Republicans who claim to be pro-life but support gutting Medicaid are hypocrites

Impact

I am a Christian, I am disabled, I am pro-life and I support the effects of activists, like those in Adapt, who are fighting on front lines to stop the repeal of the Affordable Care Act.

Part of being pro-life has to involve supporting affordable health care for all, because it should mean preserving life for one’s whole life span, not just until birth. People should not have to die because they cannot afford treatment, and any Republican party that claims to be pro-life but refuses to support policies that preserve life is filled with little more than hypocrites.

I am pro-life for one very personal reason: I began my life as a disabled orphan in the then-Soviet Union and I lived for five and half years in an institutional orphanage. I support access to health care because it allowed me to walk: While my country, Latvia, suffered greatly under the Soviet regime and I was stuck in an orphanage, the Soviet system guaranteed that I was able to get surgery for my club foot. After I was adopted by my American parents, I was still able to get health care to treat my various medical conditions because my father was in the military. But that is not true for all Americans.

Before the ACA was passed, many disabled people who didn’t qualify for Medicaid and didn’t have coverage through an employer had to go without insurance because they had pre-existing conditions. People were denied prenatal care because they could not afford it, forcing them to decide do without, risk miscarriage or have an abortion, which is tantamount to taking the life of the child in utero.

Health care should be easier to access, and repealing the ACA would make it harder to access. Because of the ACA, many people were finally able to get medical treatments without risking years and years of debt because of medical bills. Because of the ACA mandates, I am not denied insurance because of my pre-existing conditions, which include autism, learning difficulties, birth defects and being born prematurely. Before I got pregnant with my own child, I was able to get birth control without a copay, which I needed due to a medical issue caused by menstrual cramps. I can also now get affordable prenatal care for the child I am expecting, including prenatal vitamins, exams and blood tests.

As a person born with disabilities, perhaps I am extraordinarily sensitive to the importance of good prenatal care. I feel that all expectant parents should be able to get such care, and I do not understand how can a person could call themselves pro-life but then deny necessary care to poor pregnant people.

And besides that, many children with disabilities rely on Medicaid for their medical needs. Some of their families may have access to expansive insurance policies but even then, before the ACA, a child with disabilities could have claims denied. The mandates in the ACA and the expansion of Medicaid have allowed more people with disabilities to get the health care we need to allow us to live longer lives.

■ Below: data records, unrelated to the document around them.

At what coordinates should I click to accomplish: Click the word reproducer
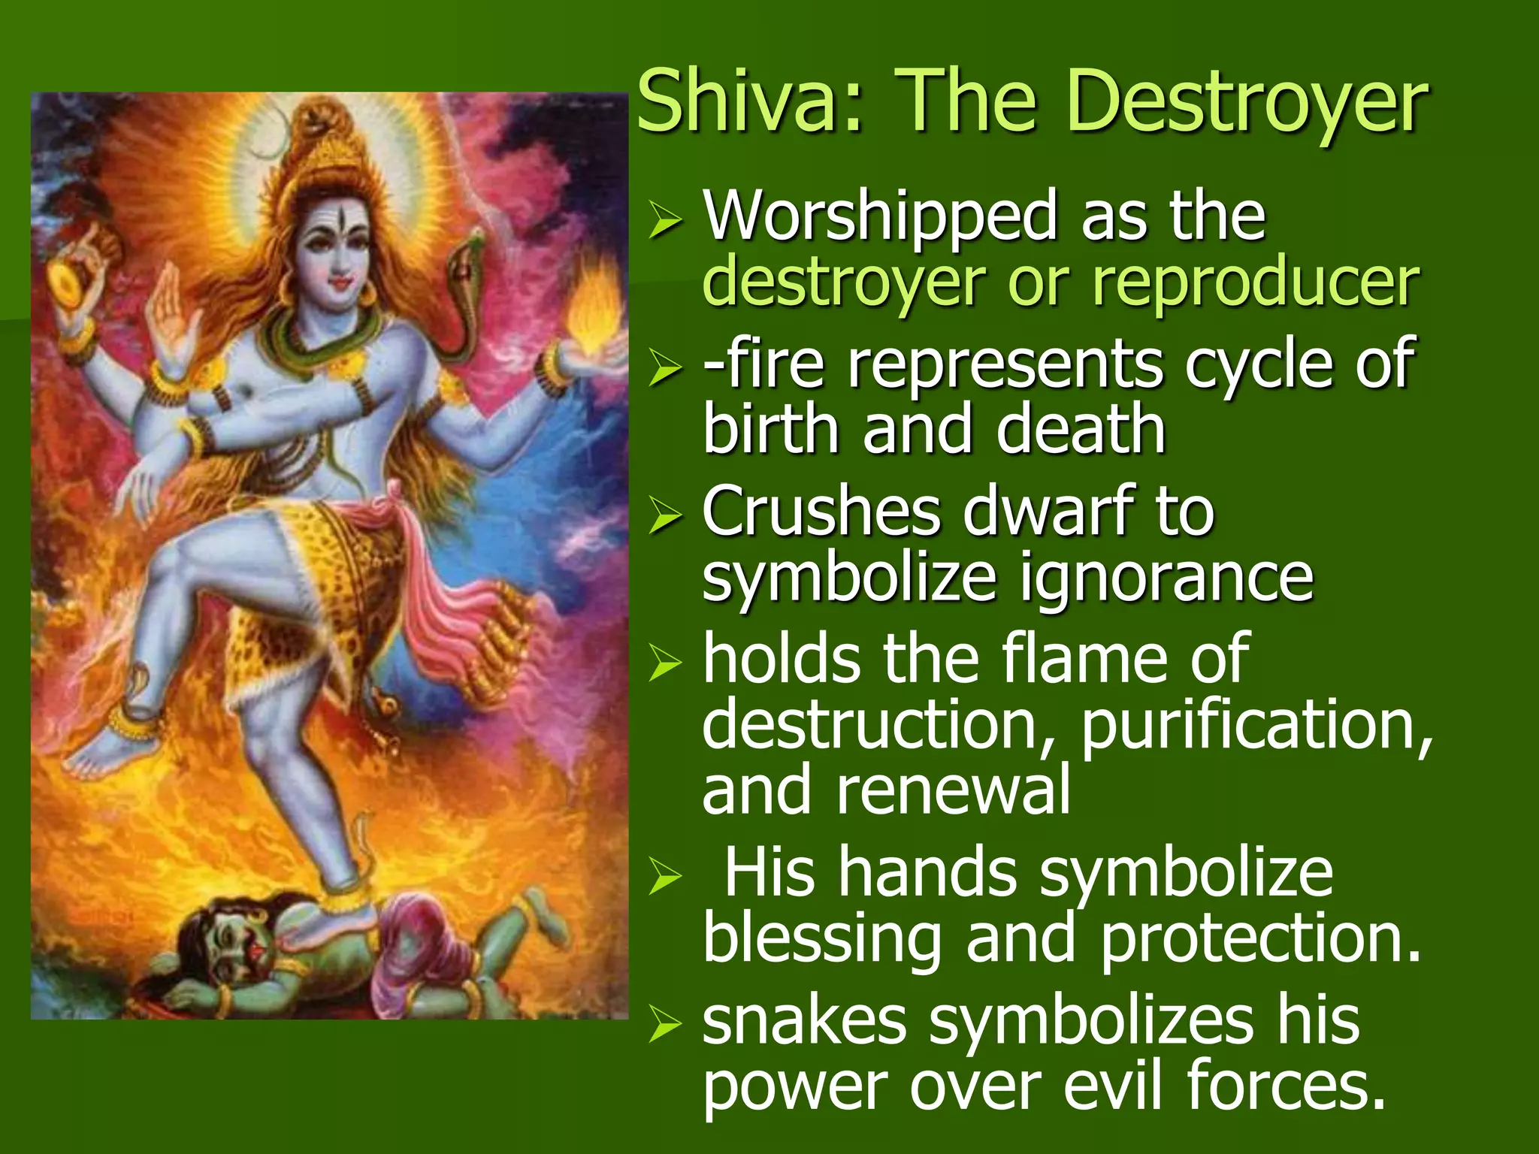click(x=1255, y=284)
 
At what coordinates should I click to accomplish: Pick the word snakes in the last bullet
click(x=805, y=1022)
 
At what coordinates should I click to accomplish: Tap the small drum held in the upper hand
click(x=75, y=278)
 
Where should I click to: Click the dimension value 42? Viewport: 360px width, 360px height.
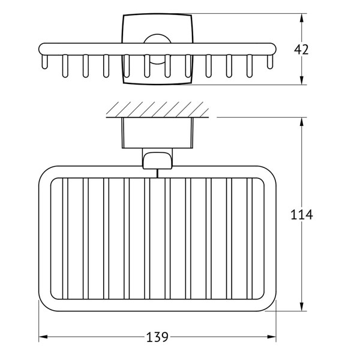[x=301, y=50]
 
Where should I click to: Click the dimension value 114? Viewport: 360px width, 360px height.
[x=302, y=215]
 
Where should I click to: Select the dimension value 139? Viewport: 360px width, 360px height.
[x=157, y=337]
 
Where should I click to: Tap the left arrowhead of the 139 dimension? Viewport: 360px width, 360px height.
[x=43, y=337]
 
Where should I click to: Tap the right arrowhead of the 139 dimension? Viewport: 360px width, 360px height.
[x=272, y=337]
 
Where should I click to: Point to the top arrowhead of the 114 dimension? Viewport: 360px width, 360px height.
[x=302, y=122]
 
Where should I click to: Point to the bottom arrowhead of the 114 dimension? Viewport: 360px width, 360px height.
[x=302, y=307]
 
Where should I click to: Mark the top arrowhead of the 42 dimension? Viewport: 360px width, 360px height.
[x=302, y=18]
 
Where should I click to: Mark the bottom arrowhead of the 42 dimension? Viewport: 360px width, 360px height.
[x=302, y=80]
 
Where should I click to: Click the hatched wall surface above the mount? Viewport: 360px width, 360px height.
[x=157, y=110]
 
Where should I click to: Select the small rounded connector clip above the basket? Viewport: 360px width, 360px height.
[x=157, y=160]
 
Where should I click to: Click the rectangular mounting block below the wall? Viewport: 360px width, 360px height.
[x=157, y=133]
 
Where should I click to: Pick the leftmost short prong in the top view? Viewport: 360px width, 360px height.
[x=44, y=62]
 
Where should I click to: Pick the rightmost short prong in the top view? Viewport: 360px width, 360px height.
[x=270, y=62]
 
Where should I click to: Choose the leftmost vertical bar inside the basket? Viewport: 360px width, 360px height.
[x=65, y=239]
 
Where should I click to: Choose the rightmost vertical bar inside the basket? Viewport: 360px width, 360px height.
[x=250, y=239]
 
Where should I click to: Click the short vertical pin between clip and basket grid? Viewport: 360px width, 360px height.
[x=157, y=173]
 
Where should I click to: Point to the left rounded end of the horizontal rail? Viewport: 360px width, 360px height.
[x=41, y=49]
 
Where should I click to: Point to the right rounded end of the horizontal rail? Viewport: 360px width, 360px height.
[x=273, y=49]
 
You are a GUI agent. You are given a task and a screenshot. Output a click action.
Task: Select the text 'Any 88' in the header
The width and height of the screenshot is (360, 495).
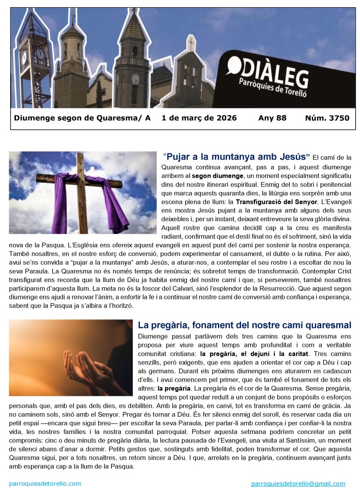pyautogui.click(x=272, y=118)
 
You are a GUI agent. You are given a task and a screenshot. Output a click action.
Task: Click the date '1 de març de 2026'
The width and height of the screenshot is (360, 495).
pyautogui.click(x=199, y=118)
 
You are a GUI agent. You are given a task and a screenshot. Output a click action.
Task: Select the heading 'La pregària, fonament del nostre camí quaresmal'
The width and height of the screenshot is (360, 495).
pyautogui.click(x=244, y=325)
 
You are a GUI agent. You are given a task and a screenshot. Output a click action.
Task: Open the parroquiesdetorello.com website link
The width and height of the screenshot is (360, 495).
pyautogui.click(x=45, y=483)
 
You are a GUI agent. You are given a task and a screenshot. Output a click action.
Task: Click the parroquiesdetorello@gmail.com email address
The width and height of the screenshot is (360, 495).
pyautogui.click(x=298, y=483)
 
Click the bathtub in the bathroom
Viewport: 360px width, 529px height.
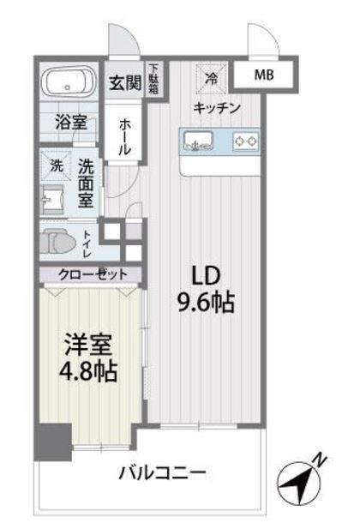click(x=69, y=83)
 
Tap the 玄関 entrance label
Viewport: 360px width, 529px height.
click(x=123, y=83)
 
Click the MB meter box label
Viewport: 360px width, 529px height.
click(x=264, y=75)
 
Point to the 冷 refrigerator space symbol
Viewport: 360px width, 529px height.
click(x=211, y=76)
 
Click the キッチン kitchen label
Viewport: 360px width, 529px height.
click(x=216, y=107)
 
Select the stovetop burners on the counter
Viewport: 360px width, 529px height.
click(x=247, y=138)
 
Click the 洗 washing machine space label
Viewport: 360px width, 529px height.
click(x=56, y=164)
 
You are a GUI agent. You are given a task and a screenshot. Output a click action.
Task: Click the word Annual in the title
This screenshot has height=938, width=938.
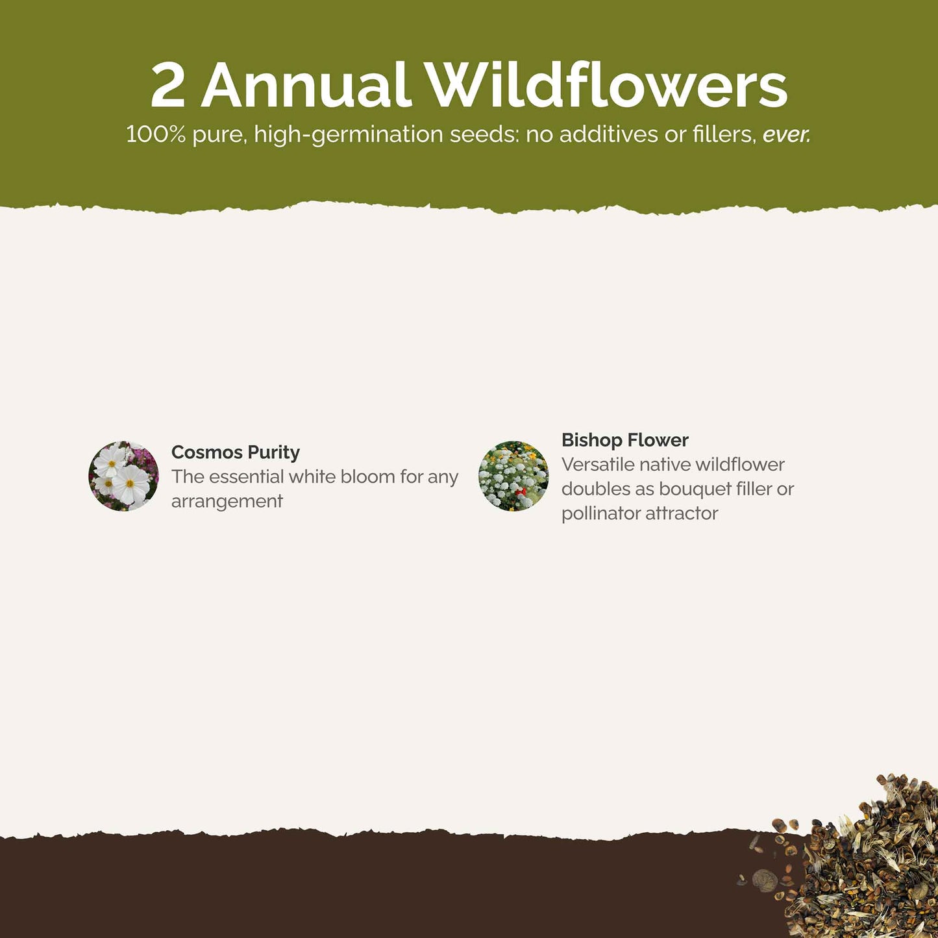click(306, 84)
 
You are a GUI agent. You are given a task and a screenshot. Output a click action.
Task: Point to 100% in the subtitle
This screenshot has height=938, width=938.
click(156, 134)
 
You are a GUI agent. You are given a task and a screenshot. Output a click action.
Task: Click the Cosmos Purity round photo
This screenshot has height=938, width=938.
click(123, 476)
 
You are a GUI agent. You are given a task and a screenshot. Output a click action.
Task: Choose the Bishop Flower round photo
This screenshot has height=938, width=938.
click(513, 476)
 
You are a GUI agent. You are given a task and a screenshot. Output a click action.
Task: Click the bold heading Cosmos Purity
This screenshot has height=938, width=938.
click(236, 452)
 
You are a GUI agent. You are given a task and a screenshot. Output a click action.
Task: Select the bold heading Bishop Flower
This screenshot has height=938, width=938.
click(625, 440)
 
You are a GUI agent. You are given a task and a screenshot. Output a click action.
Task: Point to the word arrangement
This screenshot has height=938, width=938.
click(227, 502)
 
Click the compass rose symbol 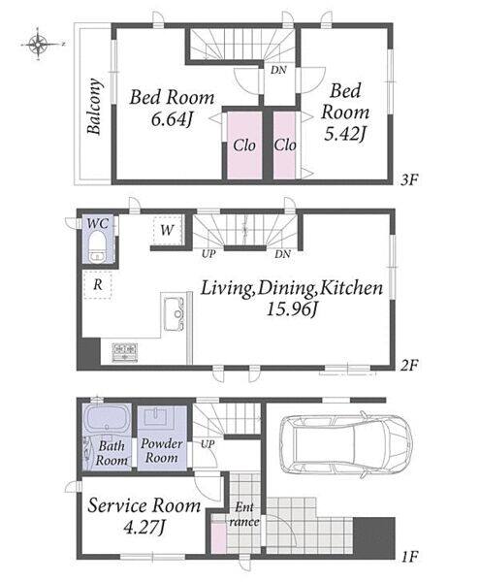pyautogui.click(x=39, y=45)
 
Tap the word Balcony pyautogui.click(x=94, y=106)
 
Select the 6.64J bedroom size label pyautogui.click(x=172, y=119)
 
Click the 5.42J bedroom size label pyautogui.click(x=345, y=134)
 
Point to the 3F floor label pyautogui.click(x=409, y=180)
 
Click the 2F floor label pyautogui.click(x=409, y=366)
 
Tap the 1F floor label pyautogui.click(x=410, y=557)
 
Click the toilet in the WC pyautogui.click(x=98, y=246)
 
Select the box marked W pyautogui.click(x=168, y=230)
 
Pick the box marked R pyautogui.click(x=98, y=284)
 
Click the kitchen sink pyautogui.click(x=174, y=313)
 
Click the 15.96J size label pyautogui.click(x=293, y=308)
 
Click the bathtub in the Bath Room pyautogui.click(x=107, y=419)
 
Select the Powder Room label pyautogui.click(x=161, y=450)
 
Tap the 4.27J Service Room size pyautogui.click(x=144, y=527)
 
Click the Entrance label pyautogui.click(x=244, y=514)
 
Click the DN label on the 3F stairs pyautogui.click(x=278, y=70)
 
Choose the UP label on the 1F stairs pyautogui.click(x=208, y=444)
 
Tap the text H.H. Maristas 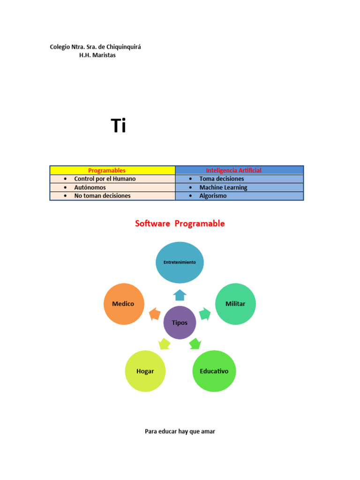coord(97,55)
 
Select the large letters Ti coord(119,126)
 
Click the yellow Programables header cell coord(112,170)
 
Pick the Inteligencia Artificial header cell coord(240,170)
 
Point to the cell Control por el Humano coord(112,179)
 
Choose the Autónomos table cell coord(112,188)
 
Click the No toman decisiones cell coord(112,196)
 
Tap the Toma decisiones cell coord(240,179)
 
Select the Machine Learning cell coord(240,188)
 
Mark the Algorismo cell coord(240,196)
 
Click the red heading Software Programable coord(180,224)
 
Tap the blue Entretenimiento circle coord(180,262)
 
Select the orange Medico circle coord(123,304)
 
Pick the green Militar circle coord(235,304)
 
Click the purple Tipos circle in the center coord(180,322)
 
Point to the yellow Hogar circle coord(145,371)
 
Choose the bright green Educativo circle coord(214,371)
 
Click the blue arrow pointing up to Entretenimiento coord(180,295)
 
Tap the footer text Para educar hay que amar coord(180,431)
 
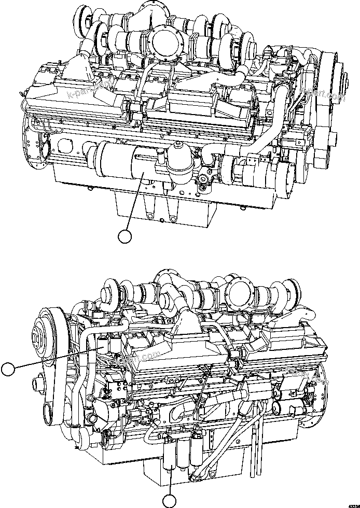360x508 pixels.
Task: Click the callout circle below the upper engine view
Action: [x=124, y=237]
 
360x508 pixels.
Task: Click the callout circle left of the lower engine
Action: [x=8, y=369]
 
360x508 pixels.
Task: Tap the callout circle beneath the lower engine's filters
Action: [x=170, y=501]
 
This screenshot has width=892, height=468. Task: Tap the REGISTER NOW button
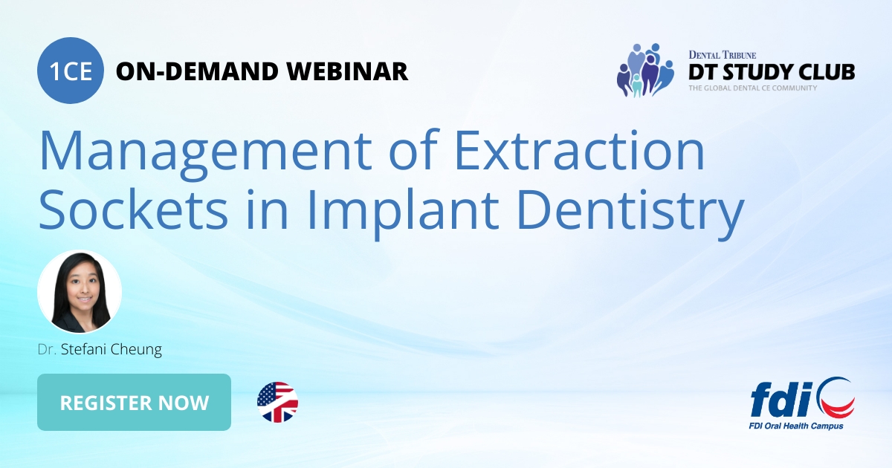pos(134,403)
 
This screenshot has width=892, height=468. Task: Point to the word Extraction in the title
pos(578,149)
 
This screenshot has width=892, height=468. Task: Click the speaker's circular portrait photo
pos(80,292)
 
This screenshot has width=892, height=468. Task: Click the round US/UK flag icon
pos(277,403)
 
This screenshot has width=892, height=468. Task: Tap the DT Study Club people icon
pos(644,71)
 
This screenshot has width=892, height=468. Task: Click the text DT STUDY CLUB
pos(771,71)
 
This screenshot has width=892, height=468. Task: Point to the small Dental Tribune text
pos(723,54)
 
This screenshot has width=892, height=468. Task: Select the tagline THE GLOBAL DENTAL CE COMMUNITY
pos(752,88)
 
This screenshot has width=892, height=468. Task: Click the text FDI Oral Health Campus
pos(795,426)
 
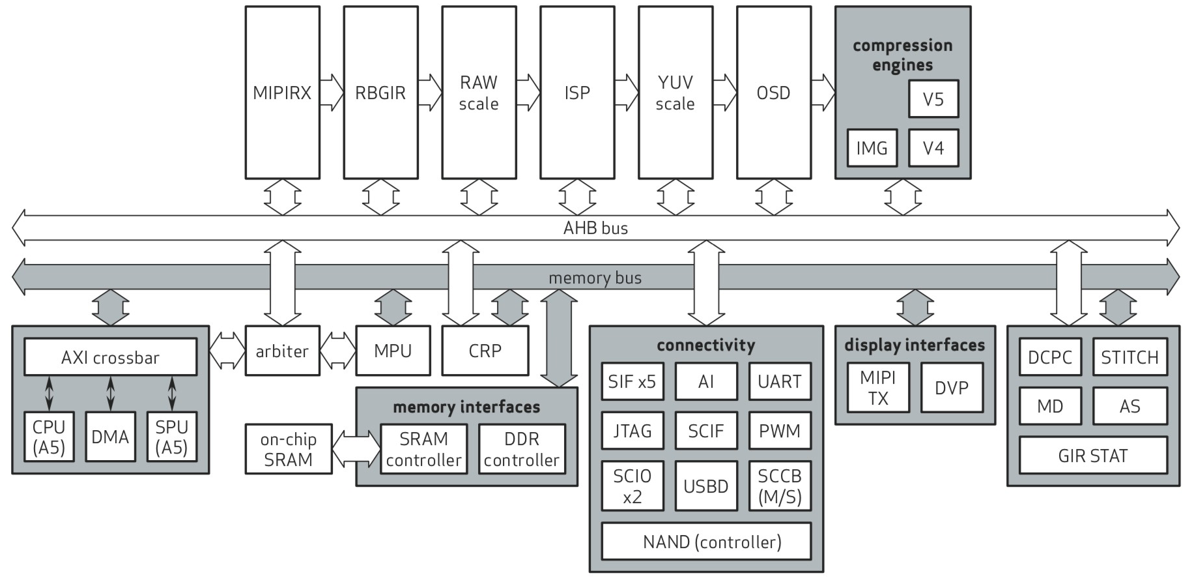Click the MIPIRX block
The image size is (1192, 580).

So when I heard on Tuesday that Senate Republicans voted to start debate over repealing the ACA, my heart sank.

I don’t think it’s fair for them to be debating whether other people will get health care at all when they themselves get government-funded health care. They clearly don’t understand — or maybe don’t care — that affordable health care makes it so that people with disabilities can get support services in their homes and not be confined to institutions, as I was for the first few years of my life.

I currently work as disability rights activist in state of Washington, and many of my fellow advocates and I are terrified of what would happen if the repeal of the ACA ends access to medical care and disability services for many people. I have friends that are utilizing the Medicaid expansion who need cancer treatment; if ACA is repealed they may be denied it. Millions of people will lose their health care.

The ACA is not perfect, but it is still greatly needed. We need to improve the ACA, not repeal it. Nobody that is truly pro-life should be supporting this repeal, because the lives — and not just the births — of people with disabilities matter.